Je n’ai pas changé d’outils par rapport à mon travail antérieur. De grands parents immigrés russe et italien je porte une sensibilité de déracinée. Un père et un grand père hommes du bâtiment, des couteaux comme instruments de travail : j’ai fait mien de leurs outils.
Ce bâti est incisif. Tout est question de respiration. Inspiration, expiration, travail de la matière colorée, sentir sa fluidité, vouloir son opacité pour construire, mesurer sa transparence et sa charge d’émotion. Construction mentale de la peinture son extrême liquidité ne me permet qu’une mise en place à plat, les transparences voulues et pensées au départ ne peuvent se révéler que lorsque la toile retrouve sa verticalité.
Mes titres se révèlent en même temps que l’exécution du tableau, ni avant, ni après, juste au moment ou toutes les magies se conjuguent. Les effets de mouvances et de dynamiques que je recherche sont la traduction d’éléments les plus inconscients. Une vibration de lumière sur une feuille d’arbre peut tout autant m’inspirer que le rire d’Anaïs, un reflet sur l’eau ou le regard de Brice.
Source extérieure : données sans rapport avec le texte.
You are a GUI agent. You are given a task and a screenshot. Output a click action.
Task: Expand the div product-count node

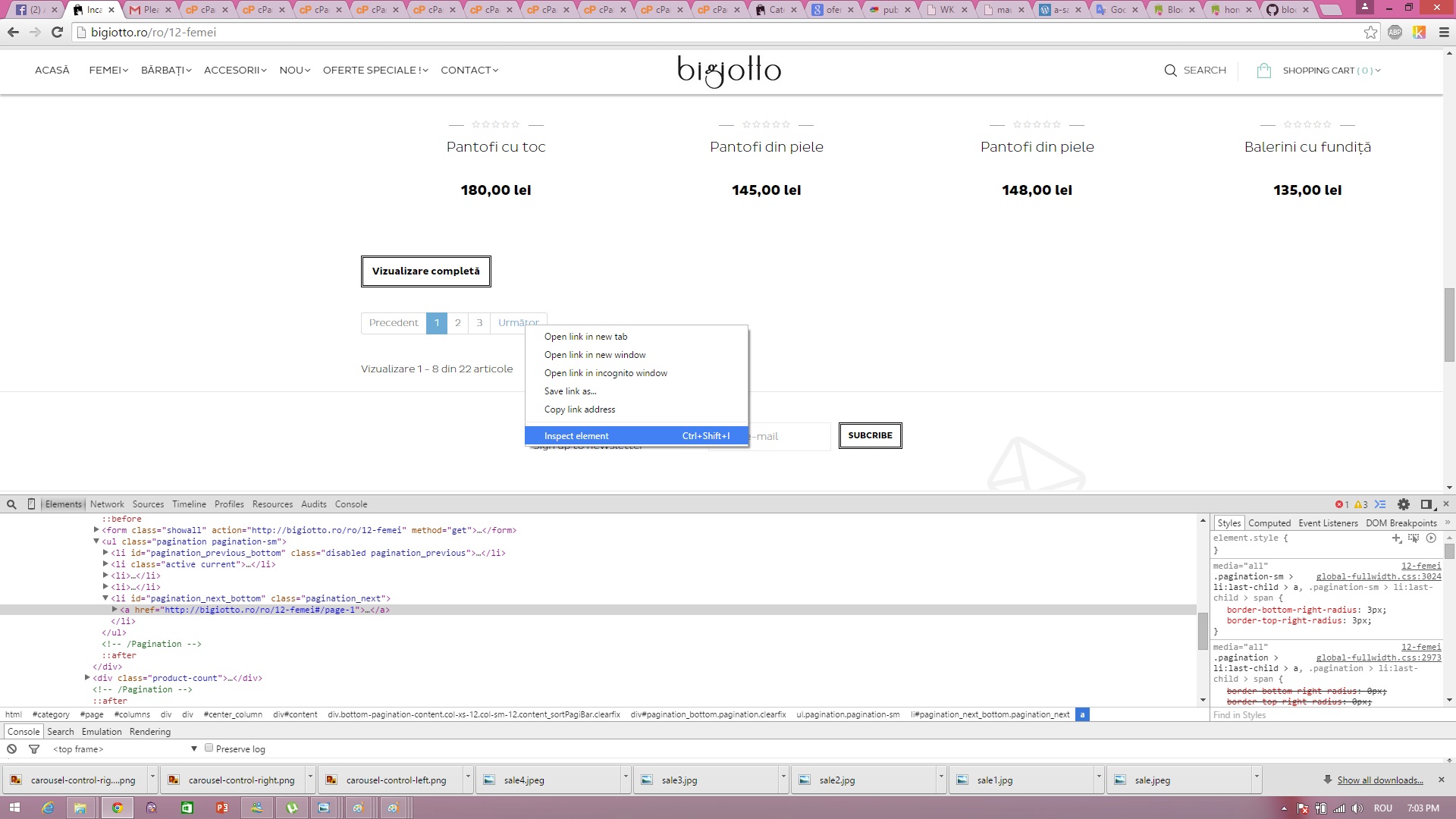(x=87, y=678)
Lorsque je bâtis une toile, je ne sais jamais ce qu’elle va devenir. Se retrouver seule face à elle et recommencer une nouvelle découverte jour après jour demeure mon état d’être. S’immerger totalement, ne pas savoir où je vais et surtout ne pas le savoir. S’imprégner du blanc de la toile, fabriquer les couleurs que je visualise derrière mes yeux pour qu’ inlassablement naisse l’expression.